━━━ Passage provided ━━━

The inaugural festival in 2006 gathered 18 authors – all Indian residents – who drew a crowd of around 100 people, a fair number who "appeared to be tourists who had simply got lost," said the event's co-director, the writer William Dalrymple.

The 2010 event, currently under way in Jaipur in the western desert state of Rajasthan, boasts more than 200 writers and performers, including the Nigerian Nobel laureate Wole Soyinka, two Booker winners and five holders of the Pulitzer prize for literature.

More than 20,000 people were expected to have crammed into the packed venue of the Diggi Palace – a converted 19th century mansion in the centre of Jaipur – by the time the five-day gathering ends today.

The explosive growth of the festival – it now claims to be the largest and most prestigious of its kind in Asia – has been achieved despite offering invited authors no financial incentive nor pampering them in the manner to which many are accustomed.

━━━

• [Using the information]:
1 – According to the passage about the Jaipur literature festival, how many authors took part in the first festival in 2006?
2 – Rewrite the passage about the Jaipur literature festival from "The 2010 event, currently" to "many are accustomed.", substituting "residence" for "mansion".
The data after this point has nothing to do with the passage about the Jaipur literature festival.

━━━ Provided material ━━━

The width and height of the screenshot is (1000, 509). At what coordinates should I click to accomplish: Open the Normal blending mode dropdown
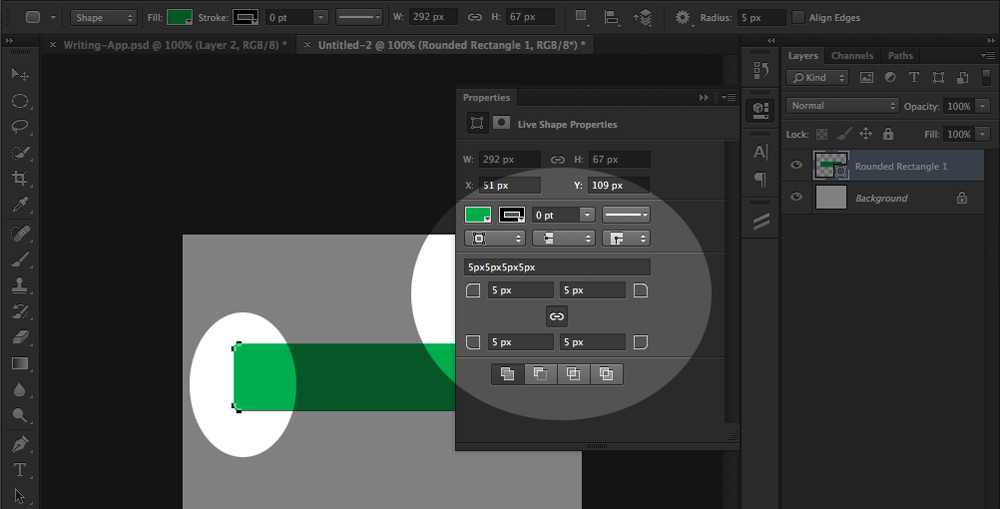[842, 106]
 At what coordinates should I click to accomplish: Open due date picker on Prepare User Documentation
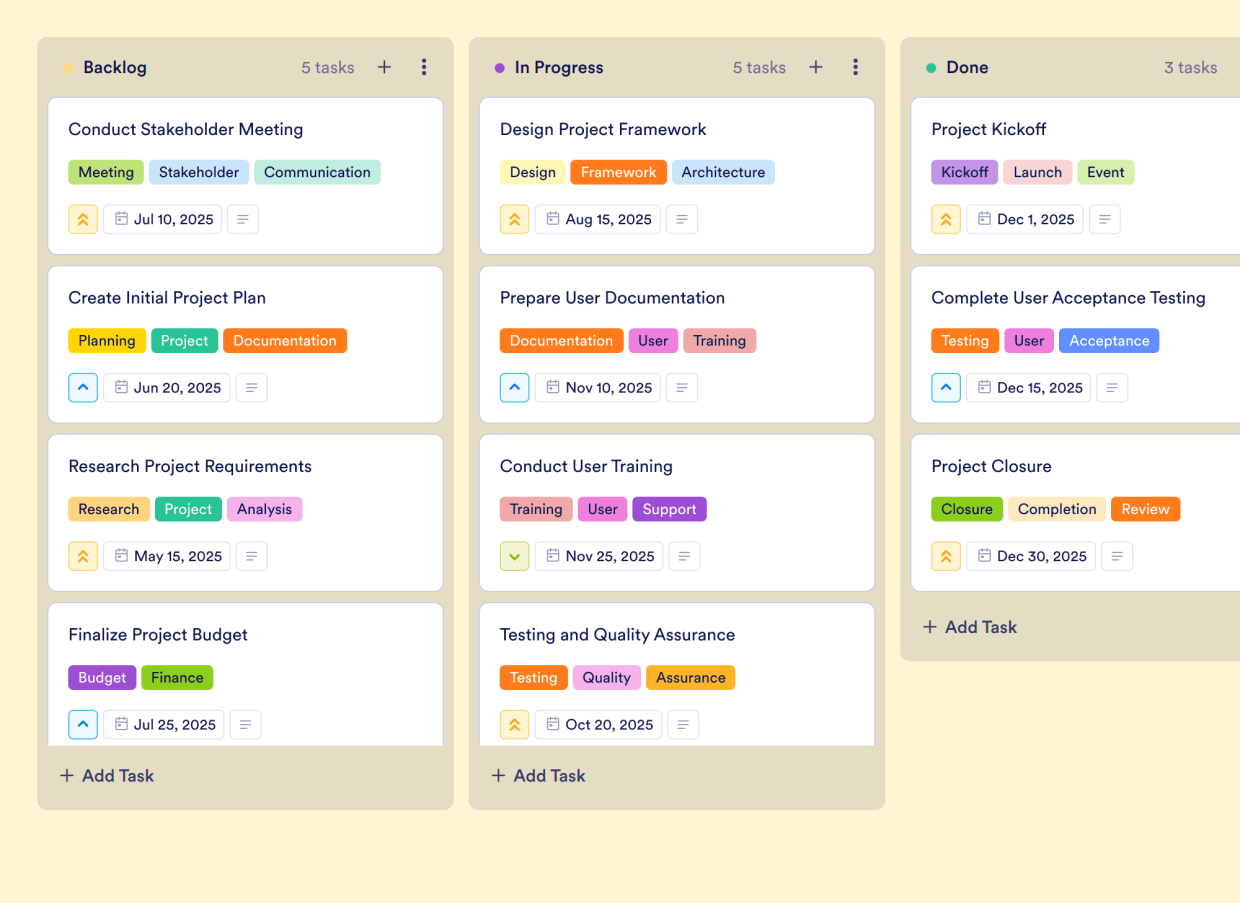pos(597,387)
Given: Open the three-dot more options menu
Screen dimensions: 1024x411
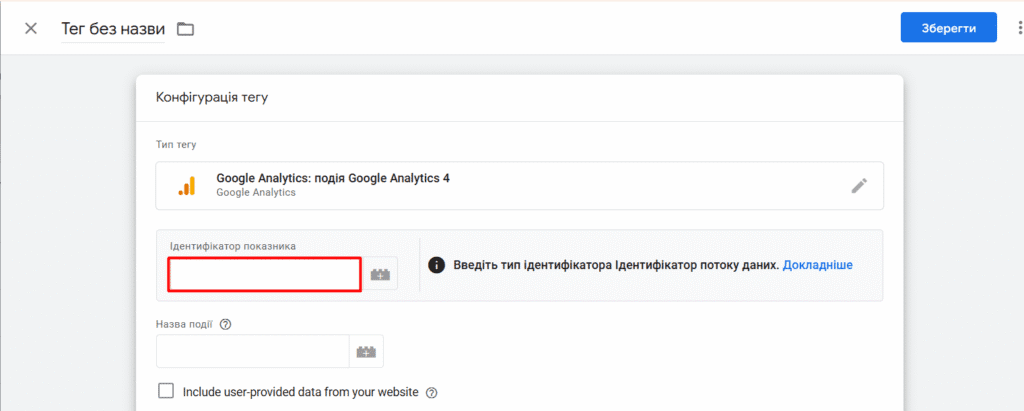Looking at the screenshot, I should 1020,27.
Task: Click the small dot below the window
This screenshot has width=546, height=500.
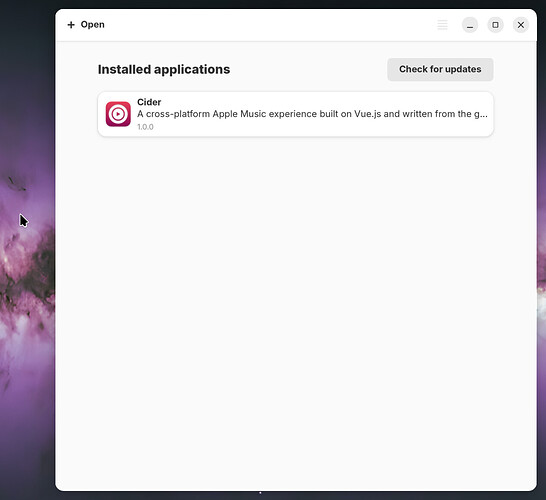Action: [x=260, y=493]
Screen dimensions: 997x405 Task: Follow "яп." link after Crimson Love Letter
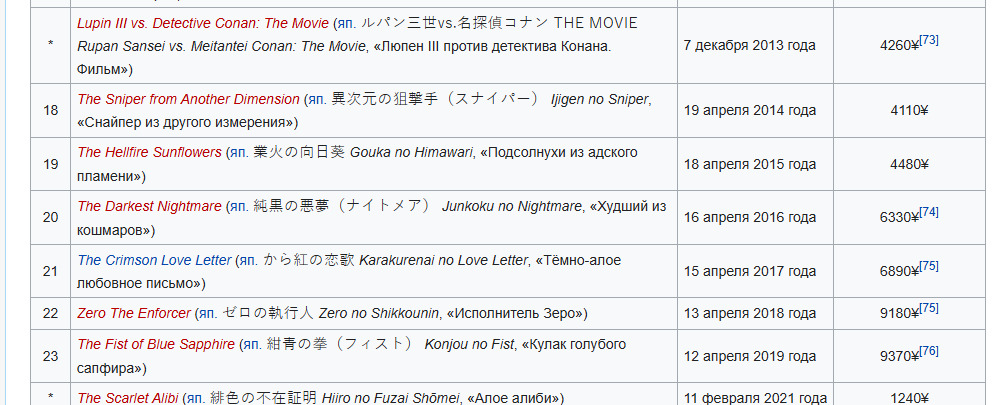coord(248,260)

━━━

• [Responses by item number]:
1 – 18 authors, all of them Indian residents.

2 –
The 2010 event, currently under way in Jaipur in the western desert state of Rajasthan, boasts more than 200 writers and performers, including the Nigerian Nobel laureate Wole Soyinka, two Booker winners and five holders of the Pulitzer prize for literature.

More than 20,000 people were expected to have crammed into the packed venue of the Diggi Palace – a converted 19th century residence in the centre of Jaipur – by the time the five-day gathering ends today.

The explosive growth of the festival – it now claims to be the largest and most prestigious of its kind in Asia – has been achieved despite offering invited authors no financial incentive nor pampering them in the manner to which many are accustomed.